Accounting principles allow companies to “capitalise” interest payable on loans taken against assets that will only produce revenue in future periods. The interest is effectively added to the cost basis of the asset and does not appear in the income statement and as such has a positive impact on the current period net profit.

In the case of Silver Wheaton, interest to the amount of $6.8 million was capitalised in the first half of 2014, which was 80% of the total interest bill. This was in addition to the $19 million interest that was capitalised in 2012-13. This interest will come back in future in the form of higher cost of sales when production from the specific contracts against which the loans were taken, is received.

Although the capitalised interest will not add meaningfully to cost of the specific projects, investors have to keep in mind that this practise tends to overstate current profitability of the company.

3. The company has a zero tax bill which may change in future

Silver Wheaton currently provides no tax in the income statement – in fact it had a tax recovery in the most recent six-month period. The company states that the tax position is a result of the incorporation and operation of main subsidiaries in the Cayman Islands and Barbados where low corporate income tax rates prevail.

The company does, however, state that the Canadian Revenue Agency is currently undertaking an audit of the company’s international transactions covering the 2005 to 2010 taxation years. Although the tax position may remain unchanged in future, it is a risk that investors have to keep in mind.

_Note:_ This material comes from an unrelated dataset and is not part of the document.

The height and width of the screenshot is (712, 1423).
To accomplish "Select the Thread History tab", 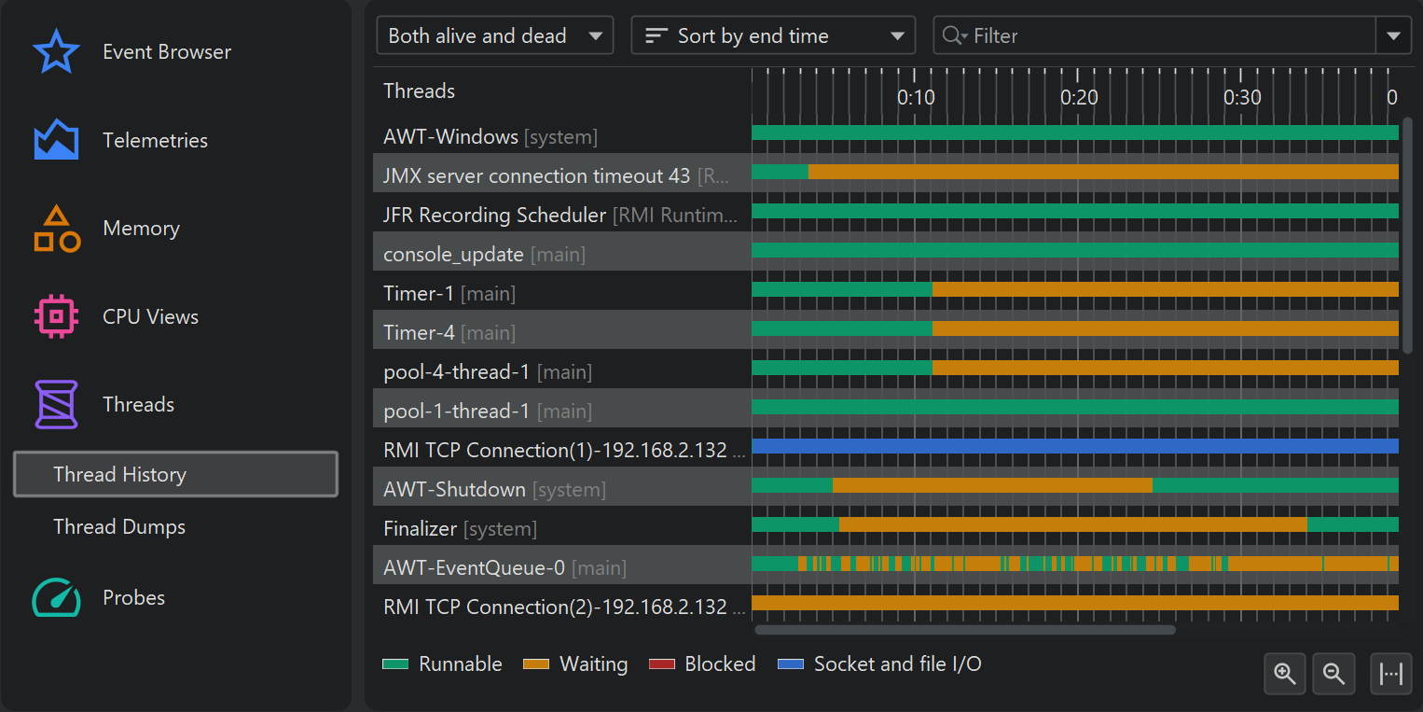I will (175, 474).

4. The share price is still relatively high compared to the silver price

The Silver Wheaton share price, although more volatile, should not deviate too much from the movement in precious metal prices. The relative performance of Silver Wheaton to the silver price reached an all-time high in August and although the gap has narrowed sharply over the past few weeks, the current negative sentiment may drive this correction further.

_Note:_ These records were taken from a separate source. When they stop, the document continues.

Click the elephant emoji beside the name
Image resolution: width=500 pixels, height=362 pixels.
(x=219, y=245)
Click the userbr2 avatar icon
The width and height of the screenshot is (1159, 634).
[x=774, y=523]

Investors should demand a considerable risk premium when investing into this company

The financial performance of the company is highly dependent on the level of the silver price and to a lesser extent, the gold price. While it may be almost impossible to predict the direction of precious metal prices, some operational matters add an additional level of risk to Silver Wheaton. Investors may get a better entry point at a lower price in future.

This article represents the opinion of the writer, who may disagree with the “official” recommendation position of a Motley Fool premium service or advisor. We’re Motley! Questioning an investing thesis — even one of our own — helps us all think critically about investing and make decisions that help us become smarter, happier, and richer, so we sometimes publish articles that may not be in line with recommendations, rankings or other content.

Fool contributor Deon Vernooy, CFA has no position in any stocks mentioned. The Motley Fool owns shares of Silver Wheaton. Silver Wheaton is a recommendation of Stock Advisor Canada.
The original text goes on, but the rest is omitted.